Ich sammelte Erfahrungen im Geben und Nehmen von Shiatsu und war am Anfang vor allem fasziniert von der Wirkung, von dem was ankommt und auch von dem was bleibt. Ich begann zu begreifen, dass hier ganz entscheidende Dinge passieren können, dass Gesundheit vollkommen neu gedacht und beschrieben werden muss, wenn das, was ich hier spüre, gesellschaftliche Relevanz bekäme. Als ich mich wieder wohl in meinem Studium fühlte hatte ich dementsprechend den Impuls aus diesen beiden Richtungen zu zehren, sie zu verbinden und eine Doktorarbeit zu schreiben über „Die Bedeutung der Berührung für die Gesundheit“. Diese Thematik liegt mir zwar bis heute am Herzen, aber der Rahmen einer Doktorarbeit ist in weite Ferne gerückt. Die Kriterien ließen sich mit mir und meinem Verständnis über die Annäherung an die Wahrheit nicht vereinbaren.
Viel mehr Wahrheit als dort, konnte ich neben der Berührung und der Energiemedizin in den angegliederten Feldern der fünf Wandlungsphasen oder der TCM finden. Die hohe Flexibilität machte nach anfänglicher Skepsis trotz Faszination immer mehr Sinn, wenn es eine unbeschreibliche Vielfalt beschreiben können soll. Es muss eine Beschreibung sein, die Energie als Grundlage des Lebens begreift.
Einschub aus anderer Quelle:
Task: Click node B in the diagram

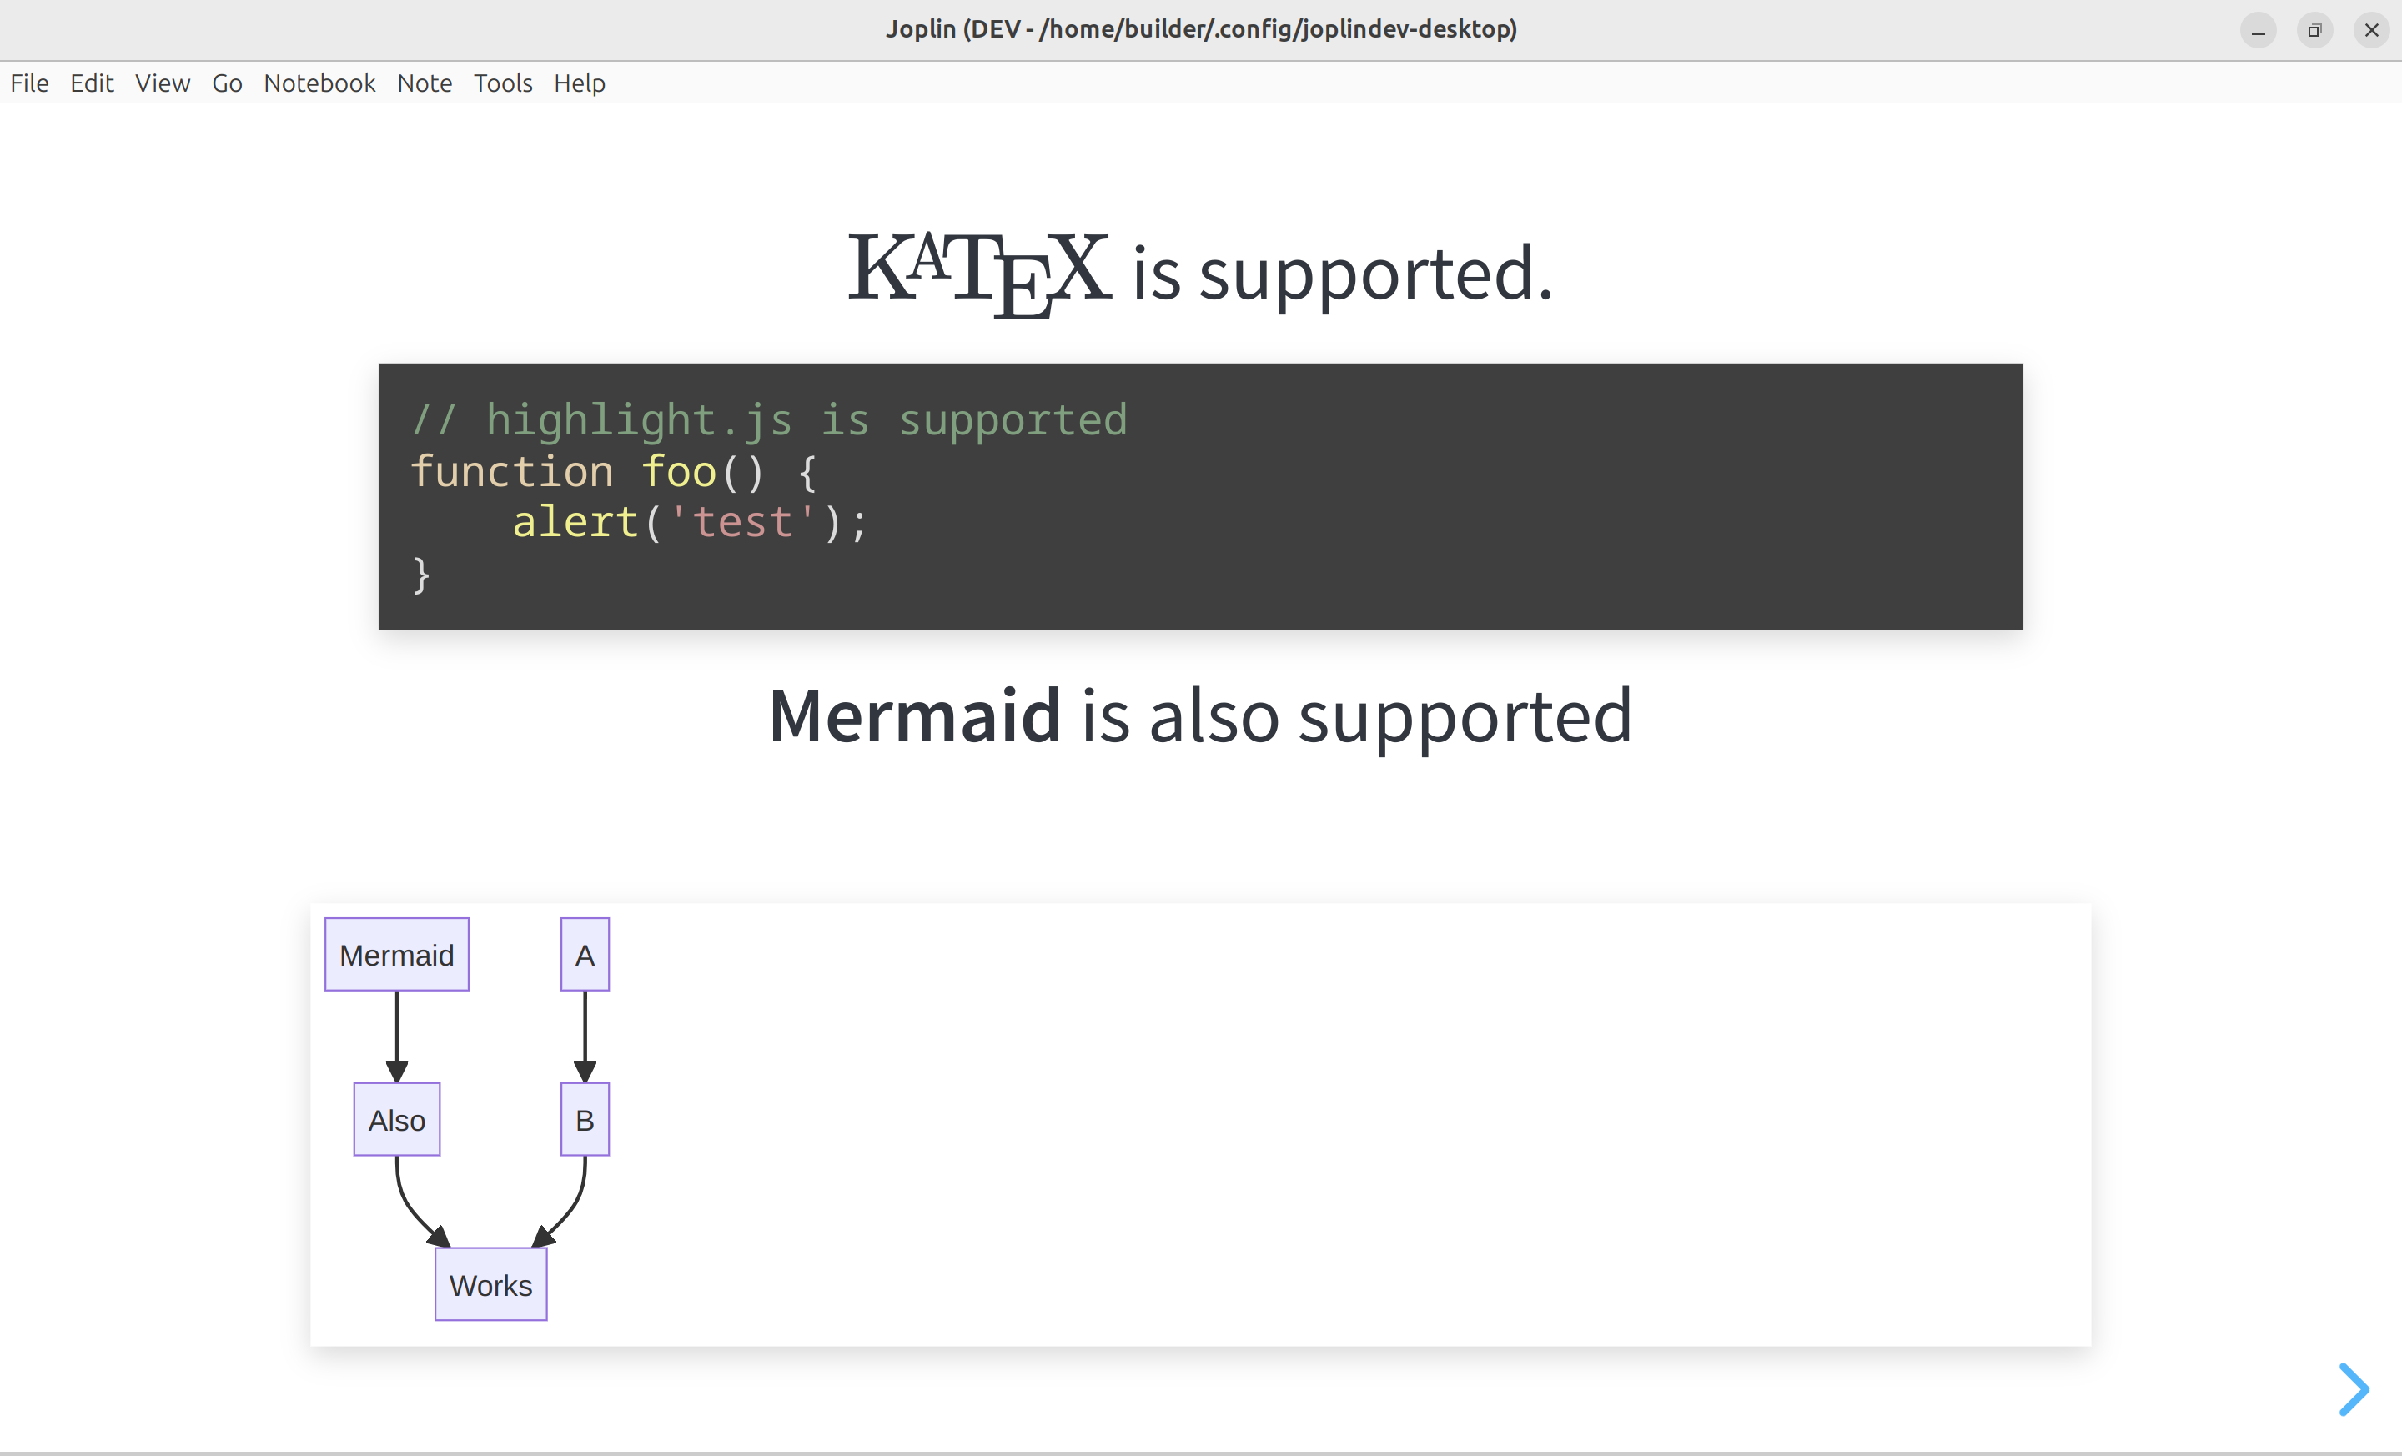Action: 584,1120
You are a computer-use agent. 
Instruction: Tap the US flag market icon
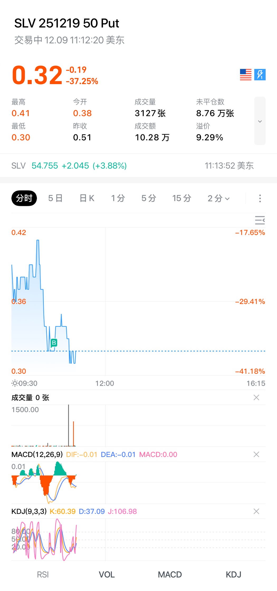[246, 75]
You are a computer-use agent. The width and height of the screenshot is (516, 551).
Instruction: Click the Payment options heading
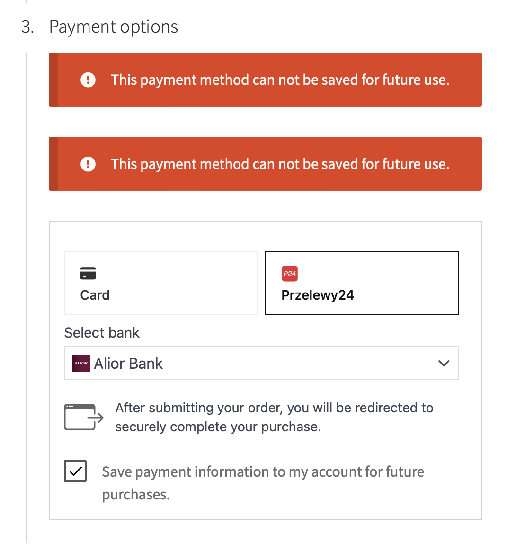[114, 27]
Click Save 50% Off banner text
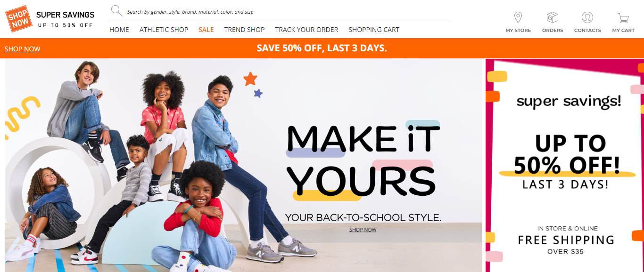Viewport: 644px width, 272px height. tap(322, 48)
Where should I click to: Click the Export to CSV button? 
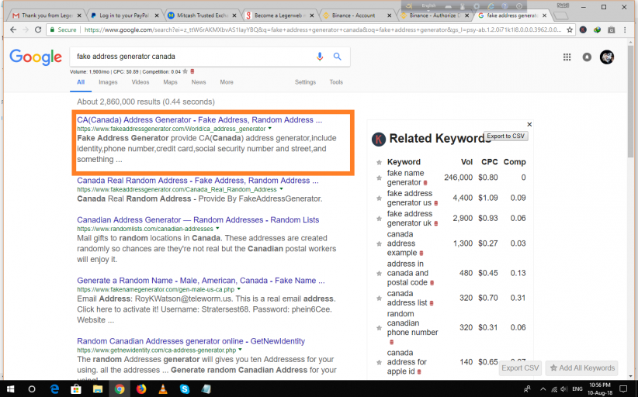pyautogui.click(x=505, y=136)
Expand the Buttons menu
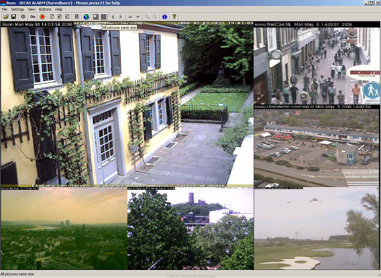The image size is (381, 278). (x=45, y=9)
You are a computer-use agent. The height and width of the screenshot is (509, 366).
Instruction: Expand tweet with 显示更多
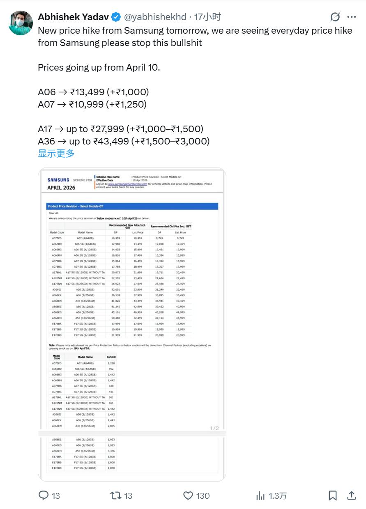click(56, 154)
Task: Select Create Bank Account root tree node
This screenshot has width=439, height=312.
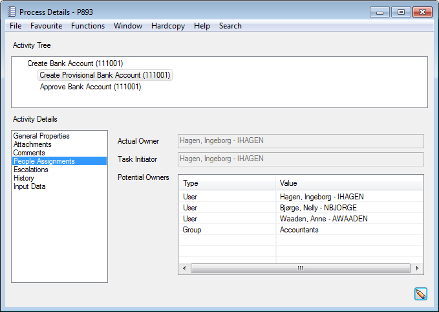Action: point(75,63)
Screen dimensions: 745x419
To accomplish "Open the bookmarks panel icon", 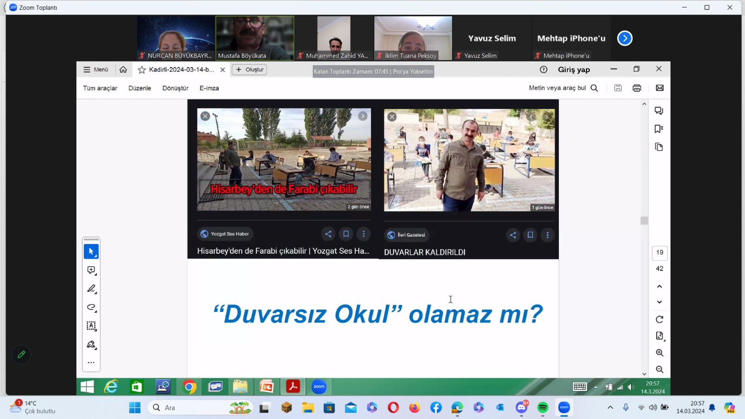I will [x=658, y=129].
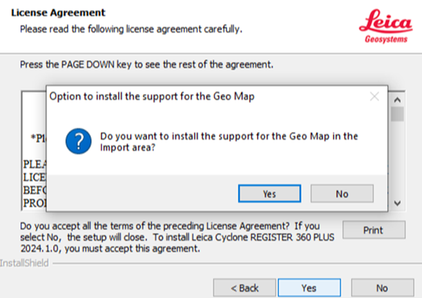Choose No in the Geo Map dialog

pyautogui.click(x=342, y=194)
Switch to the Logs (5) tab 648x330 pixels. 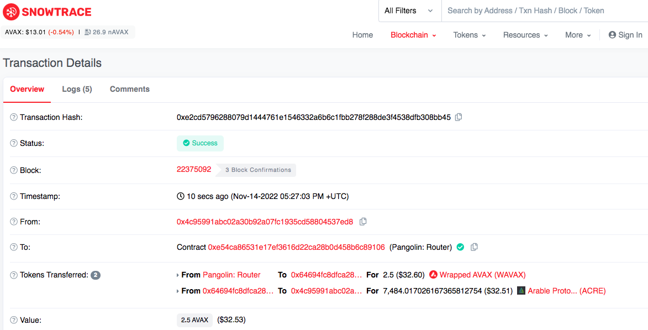[77, 89]
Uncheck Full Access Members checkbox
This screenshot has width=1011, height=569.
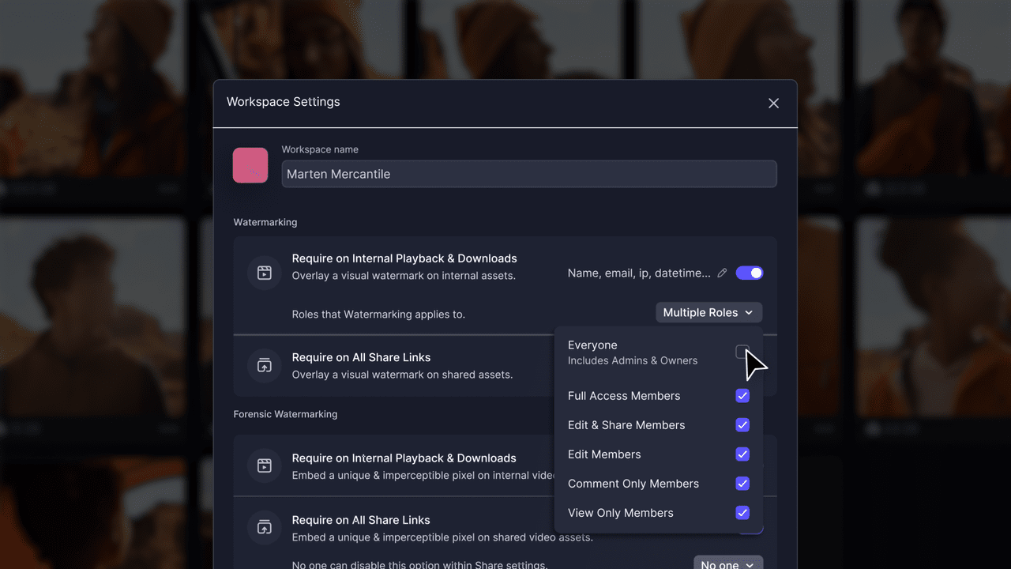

Ein weiterer bedeutender Aspekt der mich an der Ausbildung festhalten ließ, war der Zugang zu mir selber. Nicht nur durch die Kurse, sondern allein das ernsthafte Praktizieren von Shiatsu zeigte mir mein Inneres in einer meditativen und bewegten Art, die festigend und zuversichtlich auf mich wirkte. Hierbei spielte es auch eine Rolle, dass es eine Arbeit zu zweit ist (im Gegensatz zum Meditieren). Das lehnen miteinander fühlt sich mitunter an wie ein Tanz. Und es ist immer wieder und immer noch wie ein Geschenk, wenn die Menschen bewegt und berührt nachhause gehen.
Ich wünsche mir sehr einen Weg zu finden, Shiatsu und die Vorstellung des Lebens dahinter in die Gesellschaft zu bringen. Das Bewusstsein dafür zu schärfen, welche Bedeutung Berührung und sich bewegende und verformende Energie für unsere Gesundheit hat. Ich wünsche mir durch zunehmende und weiter verbreitete Praxis auf eine Auflösung des „Hokuspokus“Gehabes hinzuwirken. Und ich möchte Teil davon sein ein Bewusstsein über und ein Spüren von und in sich selbst zu ermöglichen, erfahrbar zu machen und im besten Falle zu etablieren. Nicht zuletzt auch gerade weil ich durch mein Studium (in dem ich mich beim Abschluss ausführlich mit dem (globalen) Gesundheitssystem auseinandersetzte) Einblicke erhalten konnte, wie sich unser Verständnis von Gesundheit und Krankheit historisch und kulturell entwickelt hat.